[[ Records shown, beginning ]]
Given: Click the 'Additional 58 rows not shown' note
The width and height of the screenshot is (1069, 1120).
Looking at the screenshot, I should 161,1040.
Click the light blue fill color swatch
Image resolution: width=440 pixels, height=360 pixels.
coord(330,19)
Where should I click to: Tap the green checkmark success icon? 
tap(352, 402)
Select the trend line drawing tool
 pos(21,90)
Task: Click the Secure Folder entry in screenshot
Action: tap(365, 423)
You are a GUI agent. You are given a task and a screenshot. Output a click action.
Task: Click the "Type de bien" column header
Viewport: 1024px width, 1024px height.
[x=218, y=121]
[[ Records shown, end ]]
[[ Records shown, beginning ]]
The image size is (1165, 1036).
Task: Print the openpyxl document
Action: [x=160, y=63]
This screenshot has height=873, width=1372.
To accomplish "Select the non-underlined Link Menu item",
[[ Records shown, end ]]
[[ Records shown, beginning ]]
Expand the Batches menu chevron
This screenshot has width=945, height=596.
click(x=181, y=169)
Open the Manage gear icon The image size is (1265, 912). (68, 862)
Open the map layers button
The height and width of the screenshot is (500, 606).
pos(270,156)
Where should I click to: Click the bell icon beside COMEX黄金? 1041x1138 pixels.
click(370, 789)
[[ Records shown, end ]]
Directions for this task
The output should be exactly the lines above from the line containing "This screenshot has height=873, width=1372." to the line containing "the non-underlined Link", inclusive, with no other lines.

Answer for this exercise
This screenshot has height=873, width=1372.
To accomplish "Select the non-underlined Link Menu item",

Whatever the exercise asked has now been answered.